WHAT YOU SHOULD DO
Figure out the number of lines in the entries that hold the string "agent", then give that number and nothing else.
[LISTED RECORDS Boundary: Start]
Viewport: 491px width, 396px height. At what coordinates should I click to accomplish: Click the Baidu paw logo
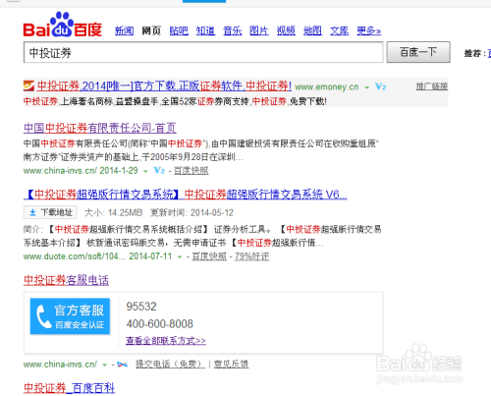point(62,25)
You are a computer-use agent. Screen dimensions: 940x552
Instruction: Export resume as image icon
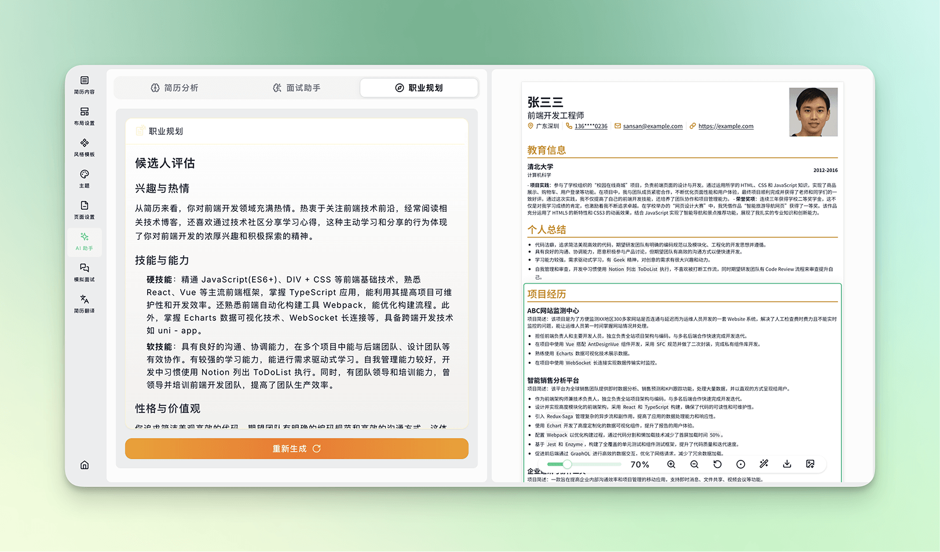(x=810, y=464)
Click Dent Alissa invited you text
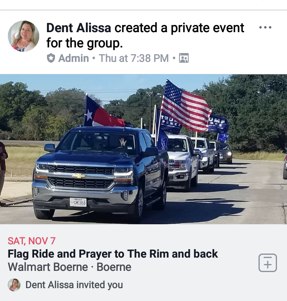The width and height of the screenshot is (287, 301). 74,285
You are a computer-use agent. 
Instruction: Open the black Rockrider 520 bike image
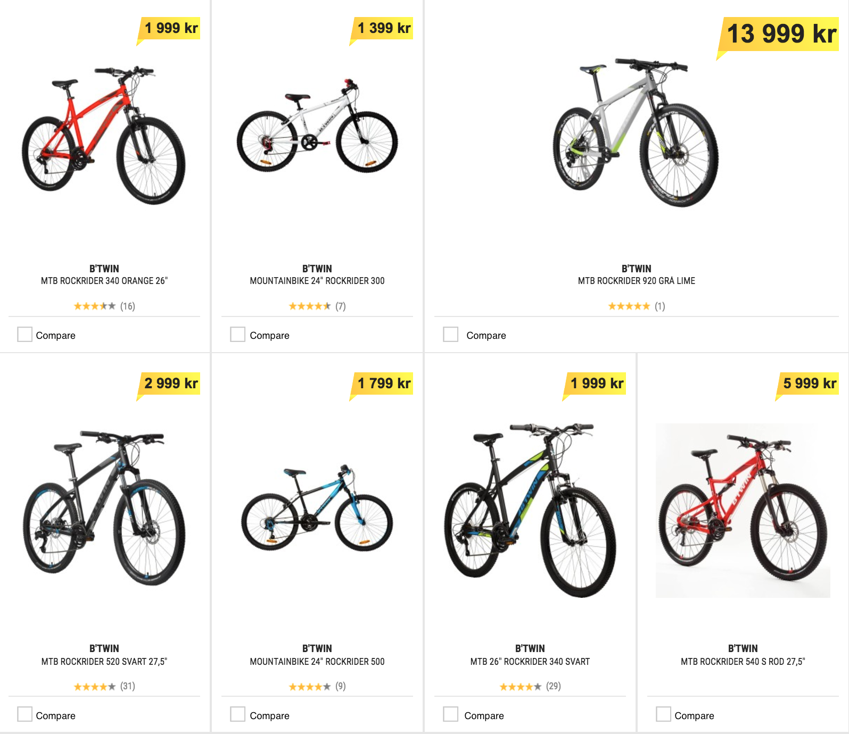click(x=104, y=508)
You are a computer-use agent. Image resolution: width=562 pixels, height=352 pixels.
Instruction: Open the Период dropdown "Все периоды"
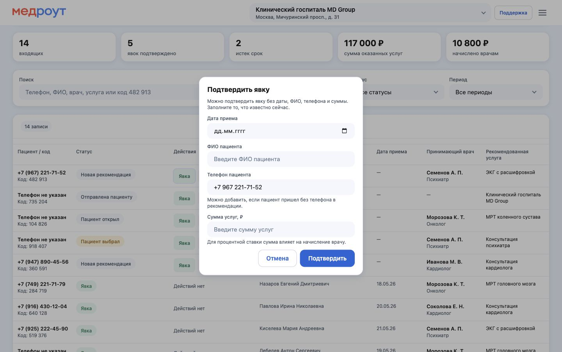(496, 92)
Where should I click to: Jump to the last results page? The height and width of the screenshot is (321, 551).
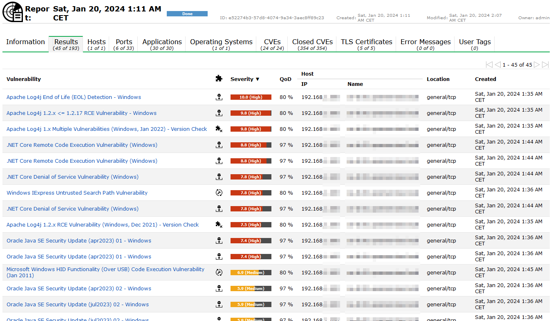click(x=545, y=65)

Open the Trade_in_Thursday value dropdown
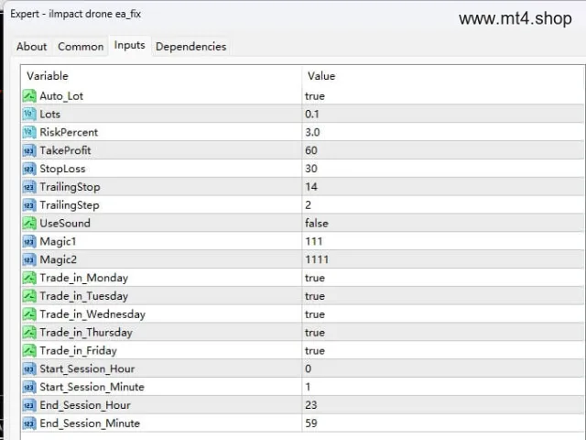point(442,332)

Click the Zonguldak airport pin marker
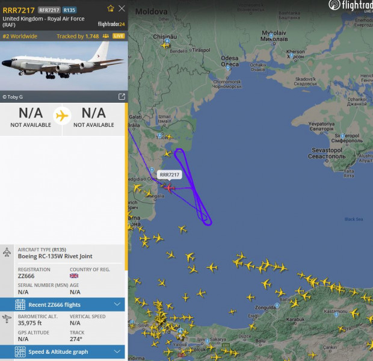277,305
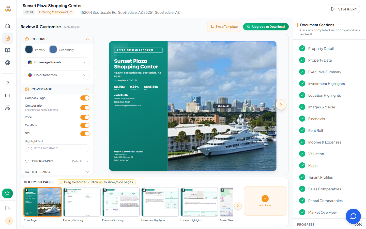Switch to the Offering Memorandum tab
Viewport: 366px width, 229px height.
point(55,12)
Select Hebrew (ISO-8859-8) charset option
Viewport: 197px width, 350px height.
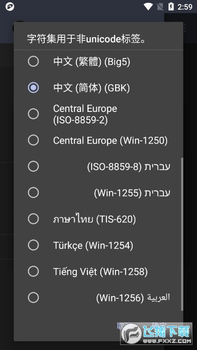pyautogui.click(x=99, y=167)
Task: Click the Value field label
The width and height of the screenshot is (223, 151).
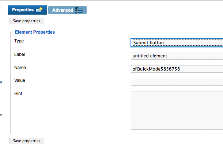Action: (20, 80)
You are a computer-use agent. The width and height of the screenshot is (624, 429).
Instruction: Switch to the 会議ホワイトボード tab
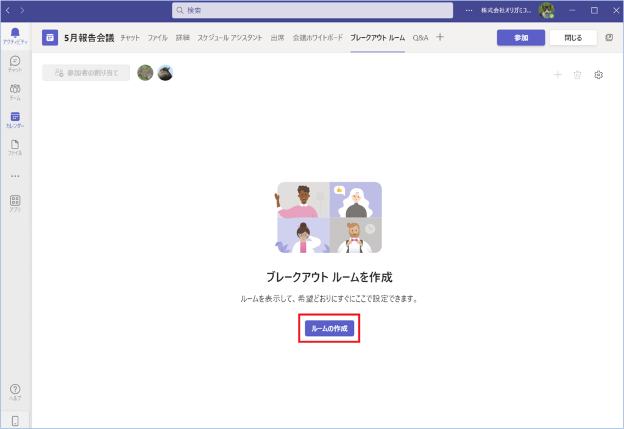317,38
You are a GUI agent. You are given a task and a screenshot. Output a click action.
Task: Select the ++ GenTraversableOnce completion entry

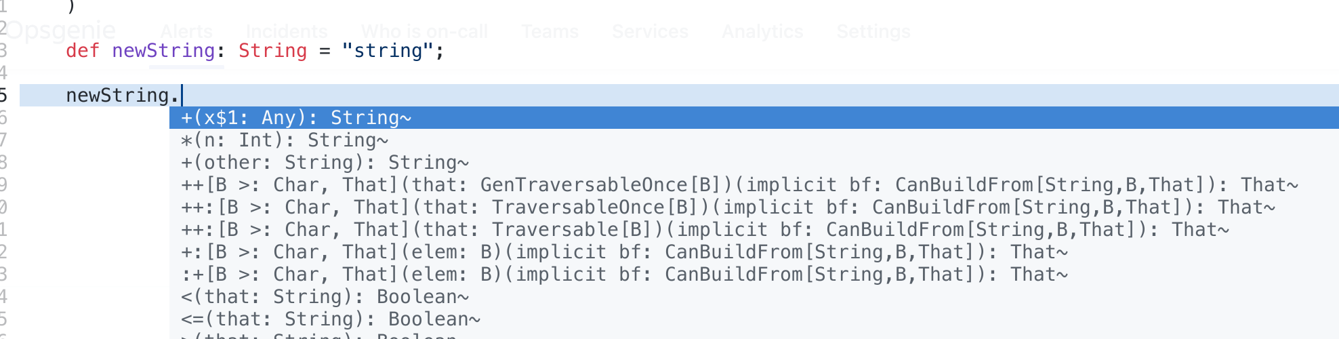coord(754,185)
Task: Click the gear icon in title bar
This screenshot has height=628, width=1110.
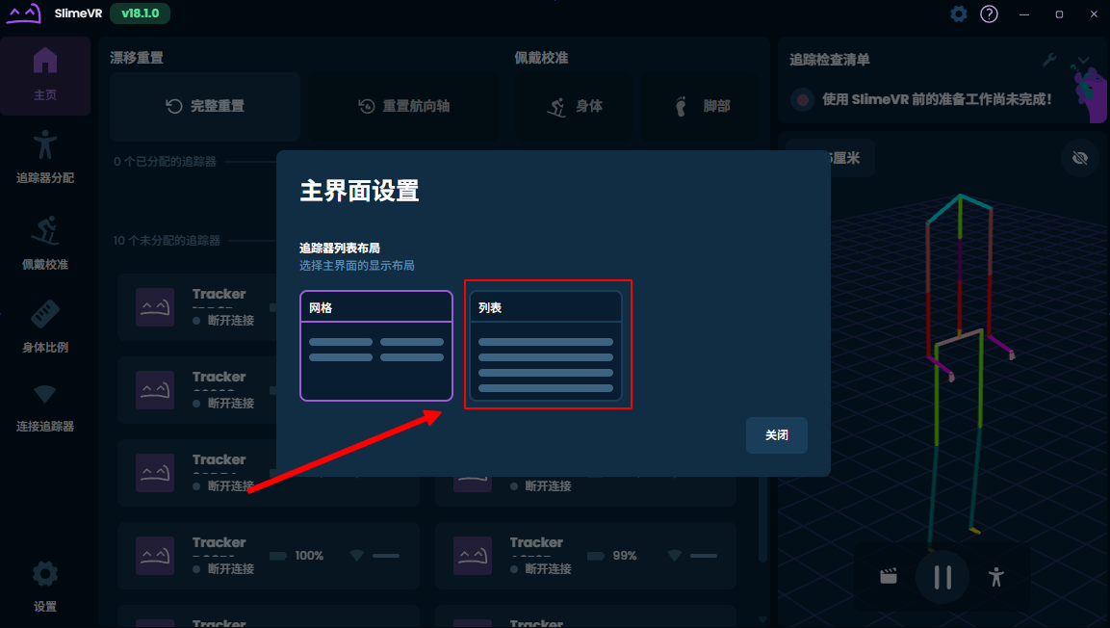Action: [x=958, y=13]
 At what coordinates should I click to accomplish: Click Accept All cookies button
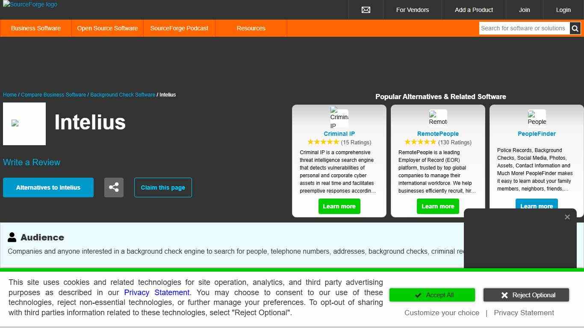click(x=432, y=295)
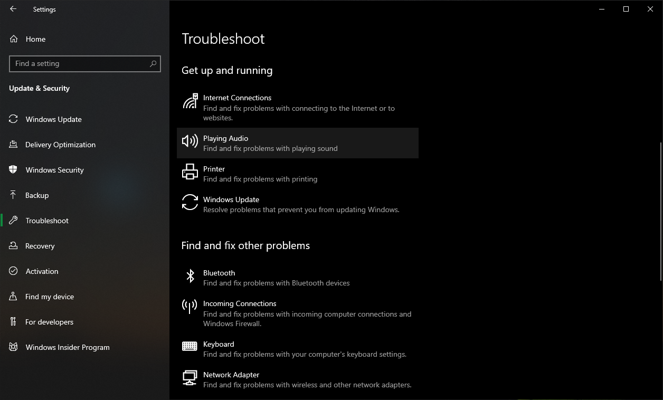Click the Bluetooth symbol icon
This screenshot has width=663, height=400.
coord(190,276)
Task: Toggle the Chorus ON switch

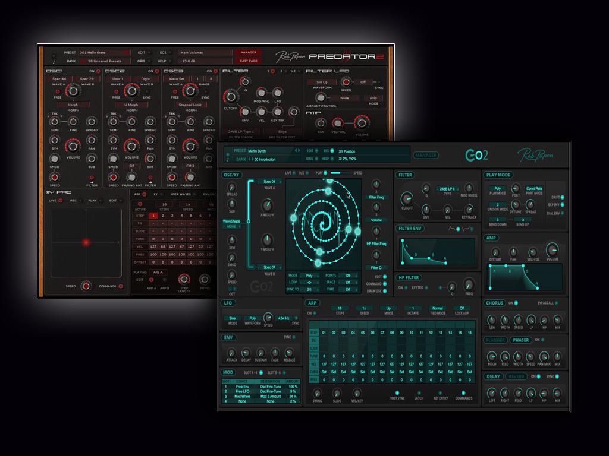Action: (516, 303)
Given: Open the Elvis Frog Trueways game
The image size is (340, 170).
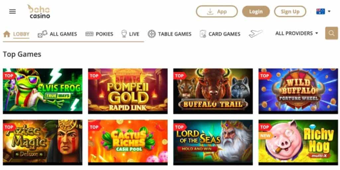Looking at the screenshot, I should pyautogui.click(x=43, y=91).
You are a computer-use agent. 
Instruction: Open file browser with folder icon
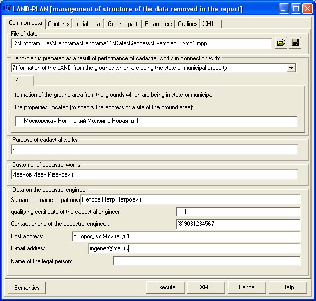[281, 43]
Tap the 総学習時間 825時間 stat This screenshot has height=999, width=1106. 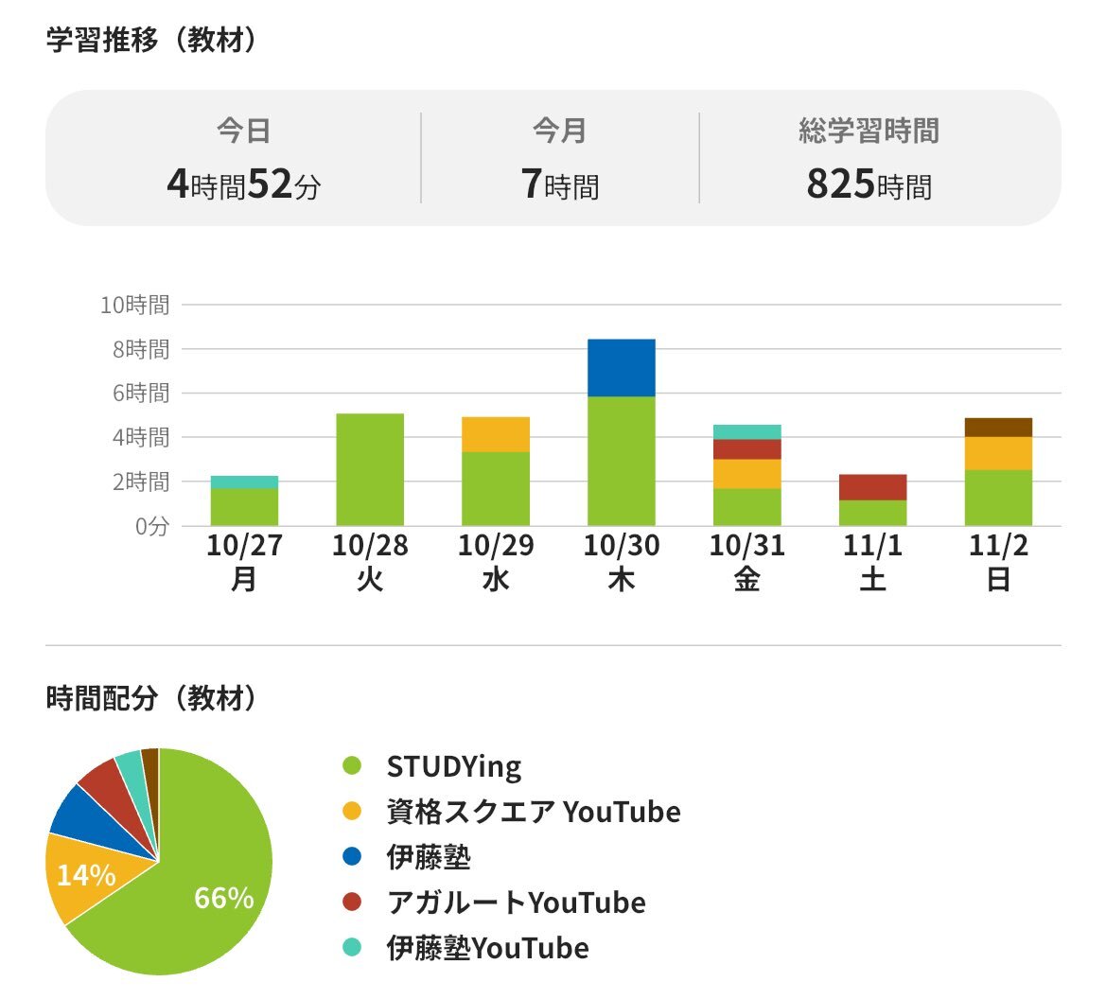[869, 159]
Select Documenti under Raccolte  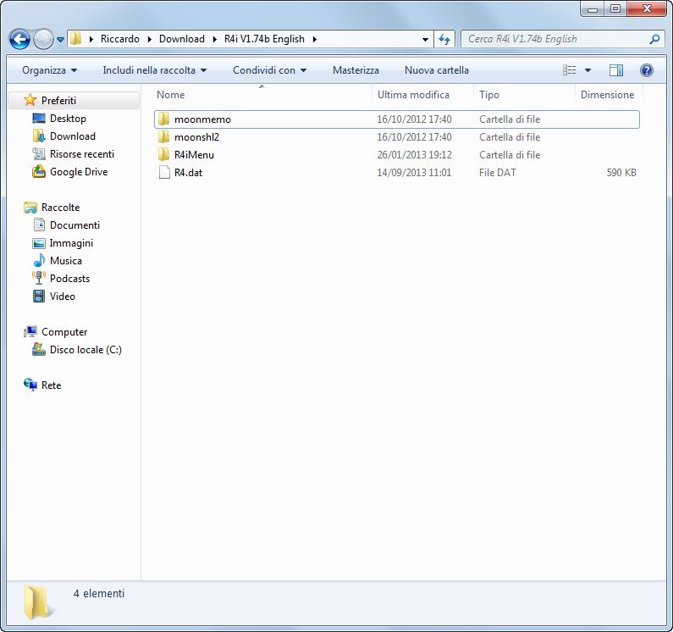74,225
[LISTED RECORDS Boundary: End]
YOUR RESPONSE
6